# ABOUT THIS EXERCISE
Output the lines below exactly, please, from the first line until the line with "[Facebook-f] (203, 2486)", counting both.

# Source data
========================
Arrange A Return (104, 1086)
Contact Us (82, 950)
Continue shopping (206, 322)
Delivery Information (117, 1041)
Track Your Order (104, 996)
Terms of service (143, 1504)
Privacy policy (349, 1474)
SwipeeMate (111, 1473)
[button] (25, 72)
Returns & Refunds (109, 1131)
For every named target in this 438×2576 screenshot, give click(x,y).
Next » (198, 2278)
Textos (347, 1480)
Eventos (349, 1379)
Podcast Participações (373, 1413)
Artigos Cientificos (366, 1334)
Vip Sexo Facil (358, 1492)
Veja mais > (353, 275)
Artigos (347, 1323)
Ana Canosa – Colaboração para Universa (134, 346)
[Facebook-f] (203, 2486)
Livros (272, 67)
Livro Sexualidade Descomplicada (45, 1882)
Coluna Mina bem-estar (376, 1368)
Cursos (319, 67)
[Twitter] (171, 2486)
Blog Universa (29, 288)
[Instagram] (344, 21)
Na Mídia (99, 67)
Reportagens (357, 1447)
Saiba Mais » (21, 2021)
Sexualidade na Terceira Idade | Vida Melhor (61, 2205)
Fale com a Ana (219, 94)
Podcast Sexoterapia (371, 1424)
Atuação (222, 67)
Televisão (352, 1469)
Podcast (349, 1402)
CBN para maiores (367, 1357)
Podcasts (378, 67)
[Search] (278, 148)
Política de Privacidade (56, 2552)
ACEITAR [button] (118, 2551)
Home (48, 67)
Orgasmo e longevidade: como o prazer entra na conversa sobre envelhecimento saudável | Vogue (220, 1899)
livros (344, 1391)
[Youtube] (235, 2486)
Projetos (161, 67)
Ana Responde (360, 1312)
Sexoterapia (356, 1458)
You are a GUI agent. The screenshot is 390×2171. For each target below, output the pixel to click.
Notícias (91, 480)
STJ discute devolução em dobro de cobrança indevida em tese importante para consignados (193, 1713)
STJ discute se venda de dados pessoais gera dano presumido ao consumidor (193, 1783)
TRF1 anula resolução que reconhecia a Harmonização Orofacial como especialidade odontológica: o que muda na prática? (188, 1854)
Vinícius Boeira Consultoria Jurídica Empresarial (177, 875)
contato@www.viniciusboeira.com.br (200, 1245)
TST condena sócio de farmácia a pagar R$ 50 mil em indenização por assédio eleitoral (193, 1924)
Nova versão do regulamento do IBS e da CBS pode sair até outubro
========================
# YOUR RESPONSE
Arrange A Return (104, 1086)
Contact Us (82, 950)
Continue shopping (206, 322)
Delivery Information (117, 1041)
Track Your Order (104, 996)
Terms of service (143, 1504)
Privacy policy (349, 1474)
SwipeeMate (111, 1473)
[button] (25, 72)
Returns & Refunds (109, 1131)
For every named target in this 438×2576 screenshot, give click(x,y).
Next » (198, 2278)
Textos (347, 1480)
Eventos (349, 1379)
Podcast Participações (373, 1413)
Artigos Cientificos (366, 1334)
Vip Sexo Facil (358, 1492)
Veja mais > (353, 275)
Artigos (347, 1323)
Ana Canosa – Colaboração para Universa (134, 346)
[Facebook-f] (203, 2486)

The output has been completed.